## Start EXCERPTED DATA

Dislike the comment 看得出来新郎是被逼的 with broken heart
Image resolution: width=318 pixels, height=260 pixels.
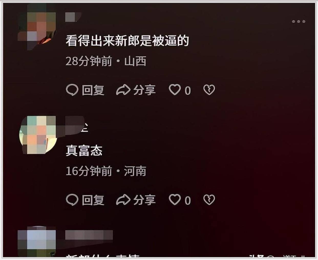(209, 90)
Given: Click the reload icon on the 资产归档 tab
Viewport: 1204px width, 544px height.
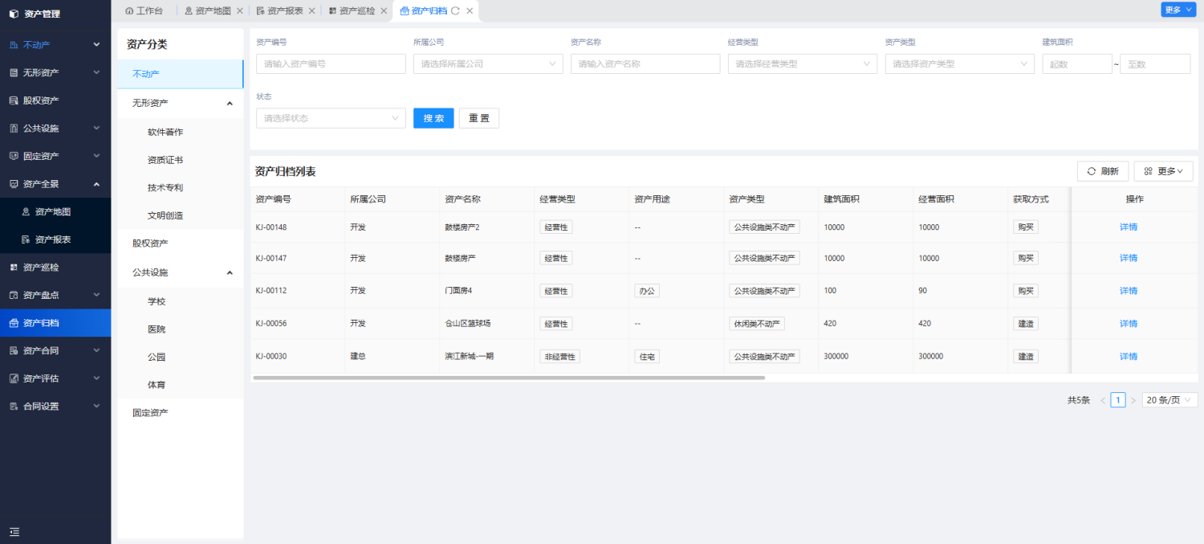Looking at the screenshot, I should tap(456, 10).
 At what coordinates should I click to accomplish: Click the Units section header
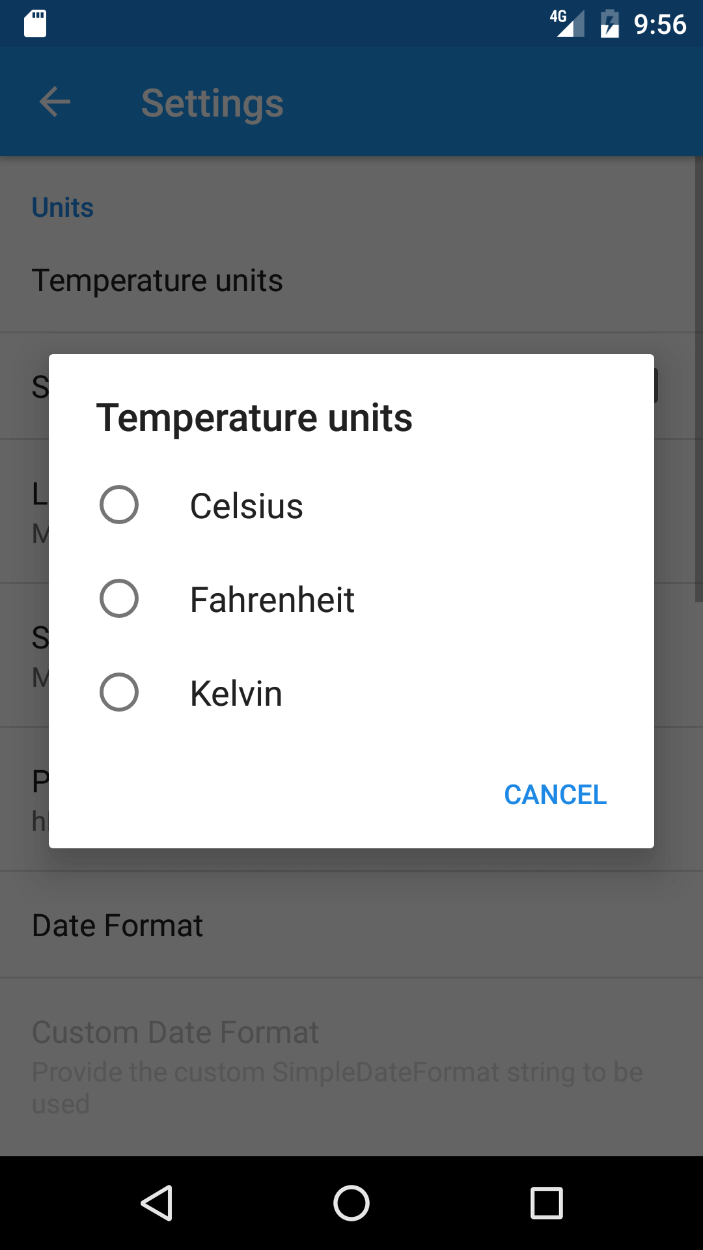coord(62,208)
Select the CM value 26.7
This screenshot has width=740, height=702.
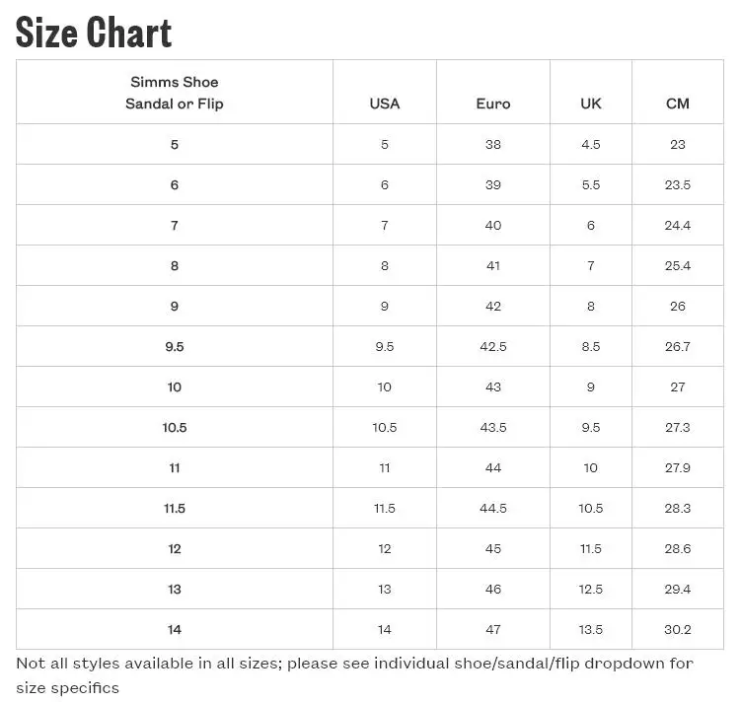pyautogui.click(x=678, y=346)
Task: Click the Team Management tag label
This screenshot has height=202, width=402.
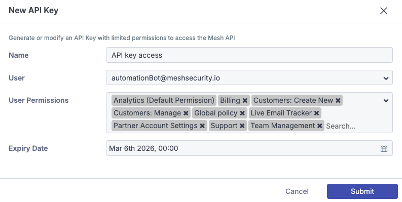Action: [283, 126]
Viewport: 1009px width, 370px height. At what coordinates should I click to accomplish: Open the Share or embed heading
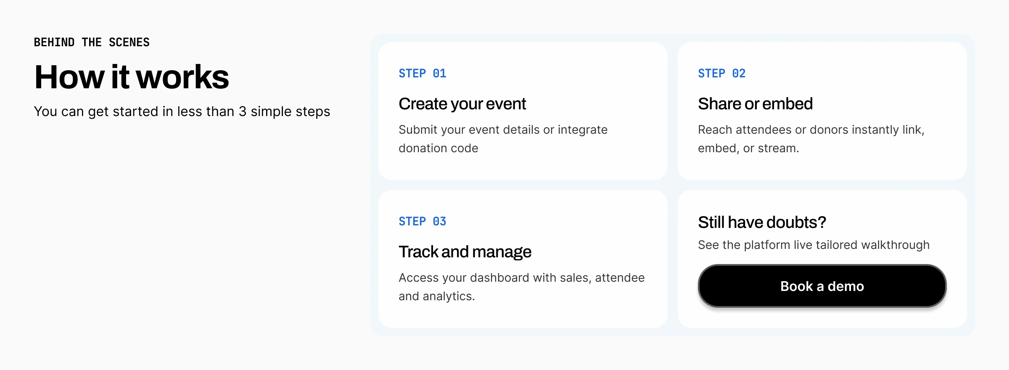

## End EXCERPTED DATA

→ WHAT IS EXPECTED: Rewrite the stretch of the records above, from the line containing "Given: Click the reload icon on the 资产归档 tab" through the end of the records, as a numbered list, skipping blank lines. Leave the pictures out of your answer.

→ SOLUTION TO THIS PROBLEM:
1. Given: Click the reload icon on the 资产归档 tab
2. Viewport: 1204px width, 544px height.
3. Looking at the screenshot, I should tap(456, 10).
4.  At what coordinates should I click to accomplish: Click the Units section header
5. coord(62,208)
6. Select the CM value 26.7
7. This screenshot has width=740, height=702.
8. pyautogui.click(x=678, y=346)
9. Task: Click the Team Management tag label
10. This screenshot has height=202, width=402.
11. Action: [283, 126]
12. Viewport: 1009px width, 370px height. At what coordinates should I click to accomplish: Open the Share or embed heading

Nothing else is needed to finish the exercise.